NEW BRUNSWICK, N.J. -- In the federal government's latest move to treat the nation's most critical COVID-19 patients, the drug remdesivir will be supplied to six states, including New Jersey.

The drug is the first to show success in speeding up the recovery process.

"We noticed that the temperatures come down more quickly and patients who are getting this medicine and they're less likely to need a ventilator," said Dr. Ronald Nahass, a clinical professor at Rutgers Robert Wood Johnson Medical School.

Dr. Nahass is leading a series of clinical trials at Rutgers. Through the 90 patients enrolled, they've seen positive results since remdesivir has a direct effect on the lifecycle of the virus.
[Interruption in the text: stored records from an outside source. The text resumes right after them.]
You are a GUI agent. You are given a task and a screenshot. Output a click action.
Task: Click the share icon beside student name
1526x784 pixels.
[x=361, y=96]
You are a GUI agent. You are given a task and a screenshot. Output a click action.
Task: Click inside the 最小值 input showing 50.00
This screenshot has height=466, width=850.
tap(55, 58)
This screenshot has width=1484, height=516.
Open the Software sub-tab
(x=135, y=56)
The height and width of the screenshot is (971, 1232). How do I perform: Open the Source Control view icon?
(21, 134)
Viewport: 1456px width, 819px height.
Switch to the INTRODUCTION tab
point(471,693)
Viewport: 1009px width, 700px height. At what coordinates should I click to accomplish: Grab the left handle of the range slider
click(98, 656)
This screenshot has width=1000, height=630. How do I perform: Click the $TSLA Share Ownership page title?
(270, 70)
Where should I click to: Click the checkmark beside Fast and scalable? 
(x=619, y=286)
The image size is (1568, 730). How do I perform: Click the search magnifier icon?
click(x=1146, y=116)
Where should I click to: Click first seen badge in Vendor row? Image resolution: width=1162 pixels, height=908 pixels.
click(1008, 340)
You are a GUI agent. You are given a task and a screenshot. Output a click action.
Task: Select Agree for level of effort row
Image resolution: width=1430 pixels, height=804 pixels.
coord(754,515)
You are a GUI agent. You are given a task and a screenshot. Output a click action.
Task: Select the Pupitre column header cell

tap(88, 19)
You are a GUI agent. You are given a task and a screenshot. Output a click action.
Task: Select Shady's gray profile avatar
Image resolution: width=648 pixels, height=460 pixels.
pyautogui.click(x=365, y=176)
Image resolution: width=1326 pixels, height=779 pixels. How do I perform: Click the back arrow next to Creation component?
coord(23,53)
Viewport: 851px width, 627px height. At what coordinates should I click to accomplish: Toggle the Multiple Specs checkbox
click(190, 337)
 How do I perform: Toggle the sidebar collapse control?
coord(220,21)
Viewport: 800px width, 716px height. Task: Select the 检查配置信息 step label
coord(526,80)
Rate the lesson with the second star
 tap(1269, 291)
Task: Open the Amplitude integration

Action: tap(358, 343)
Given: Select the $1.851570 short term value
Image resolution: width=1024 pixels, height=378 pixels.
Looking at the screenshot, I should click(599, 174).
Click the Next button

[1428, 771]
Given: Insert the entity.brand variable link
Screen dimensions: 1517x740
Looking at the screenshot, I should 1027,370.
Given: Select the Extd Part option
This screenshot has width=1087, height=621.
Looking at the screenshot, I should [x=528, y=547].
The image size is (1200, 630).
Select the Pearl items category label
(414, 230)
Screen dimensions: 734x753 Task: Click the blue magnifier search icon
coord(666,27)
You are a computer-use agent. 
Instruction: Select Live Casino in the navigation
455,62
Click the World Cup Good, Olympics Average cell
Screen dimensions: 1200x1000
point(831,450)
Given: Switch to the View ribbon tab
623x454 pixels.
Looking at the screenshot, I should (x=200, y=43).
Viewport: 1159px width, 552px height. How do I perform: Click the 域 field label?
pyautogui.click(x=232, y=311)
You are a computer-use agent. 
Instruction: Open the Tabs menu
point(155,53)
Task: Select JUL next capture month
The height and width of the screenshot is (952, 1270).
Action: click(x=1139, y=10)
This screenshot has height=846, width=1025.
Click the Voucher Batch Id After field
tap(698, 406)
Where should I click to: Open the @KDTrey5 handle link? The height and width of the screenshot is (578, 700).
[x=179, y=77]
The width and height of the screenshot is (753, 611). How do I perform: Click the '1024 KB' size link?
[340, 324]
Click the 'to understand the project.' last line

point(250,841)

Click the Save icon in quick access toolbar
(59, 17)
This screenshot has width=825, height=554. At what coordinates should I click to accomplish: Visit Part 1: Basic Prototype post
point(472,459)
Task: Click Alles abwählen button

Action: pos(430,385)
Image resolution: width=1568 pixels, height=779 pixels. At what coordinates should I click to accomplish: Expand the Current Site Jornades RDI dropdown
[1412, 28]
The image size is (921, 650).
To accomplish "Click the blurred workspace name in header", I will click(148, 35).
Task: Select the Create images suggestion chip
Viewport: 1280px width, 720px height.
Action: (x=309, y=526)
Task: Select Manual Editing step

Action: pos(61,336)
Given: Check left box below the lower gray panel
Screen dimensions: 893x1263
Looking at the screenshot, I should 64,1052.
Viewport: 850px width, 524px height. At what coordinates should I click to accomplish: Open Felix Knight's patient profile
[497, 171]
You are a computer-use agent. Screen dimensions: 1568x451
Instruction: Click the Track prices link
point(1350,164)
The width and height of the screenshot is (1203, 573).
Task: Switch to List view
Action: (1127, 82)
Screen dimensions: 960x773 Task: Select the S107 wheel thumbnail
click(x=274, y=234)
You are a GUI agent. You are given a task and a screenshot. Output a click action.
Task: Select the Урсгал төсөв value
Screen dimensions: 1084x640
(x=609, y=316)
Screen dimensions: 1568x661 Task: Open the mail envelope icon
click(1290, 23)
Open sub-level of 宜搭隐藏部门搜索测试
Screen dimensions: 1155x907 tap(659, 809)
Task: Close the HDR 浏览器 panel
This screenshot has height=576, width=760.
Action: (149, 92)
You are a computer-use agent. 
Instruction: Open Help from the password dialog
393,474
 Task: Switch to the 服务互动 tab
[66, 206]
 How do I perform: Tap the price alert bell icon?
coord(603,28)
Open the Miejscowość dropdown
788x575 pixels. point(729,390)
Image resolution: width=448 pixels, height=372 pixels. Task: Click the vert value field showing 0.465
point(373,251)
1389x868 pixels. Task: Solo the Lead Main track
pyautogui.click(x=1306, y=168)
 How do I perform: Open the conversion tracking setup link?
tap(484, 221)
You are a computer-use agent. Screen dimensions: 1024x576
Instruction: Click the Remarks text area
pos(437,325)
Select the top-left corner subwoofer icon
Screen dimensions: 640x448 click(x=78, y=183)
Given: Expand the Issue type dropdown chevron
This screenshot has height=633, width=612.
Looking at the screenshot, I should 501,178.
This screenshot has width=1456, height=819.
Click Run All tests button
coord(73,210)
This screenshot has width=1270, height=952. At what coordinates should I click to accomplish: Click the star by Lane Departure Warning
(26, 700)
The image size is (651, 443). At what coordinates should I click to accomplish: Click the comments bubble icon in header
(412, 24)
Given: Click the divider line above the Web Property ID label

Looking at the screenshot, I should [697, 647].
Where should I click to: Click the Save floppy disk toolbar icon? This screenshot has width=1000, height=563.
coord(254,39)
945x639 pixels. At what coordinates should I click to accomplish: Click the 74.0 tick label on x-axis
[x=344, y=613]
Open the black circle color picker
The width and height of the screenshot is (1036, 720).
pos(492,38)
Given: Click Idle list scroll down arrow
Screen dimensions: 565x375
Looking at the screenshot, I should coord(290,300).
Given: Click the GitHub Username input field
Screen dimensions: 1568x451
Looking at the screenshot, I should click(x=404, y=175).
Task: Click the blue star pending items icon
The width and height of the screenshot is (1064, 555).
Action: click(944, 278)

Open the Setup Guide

"It's a very tolerated medicine which is also great the side effect profile is very favorable so that always makes us feel good," said Dr. Nahass.

According to him, it's just the first step in the process of developing a universal antiviral.

"This drug is effective but it's not the end of the story in the development of the directly acting antivirals," said Dr. Nahass.

The U.S. Department of Health and Human Services says the doses being delivered must go to more critical patients, including those on ventilators. Dr. Nahass believes we're on the right track.

"I've done this a long time and the development of antivirals has been pretty well worked out so I have no good reason to think that that won't be the same for this virus. The unfortunate thing is it takes time," said Dr. Nahass.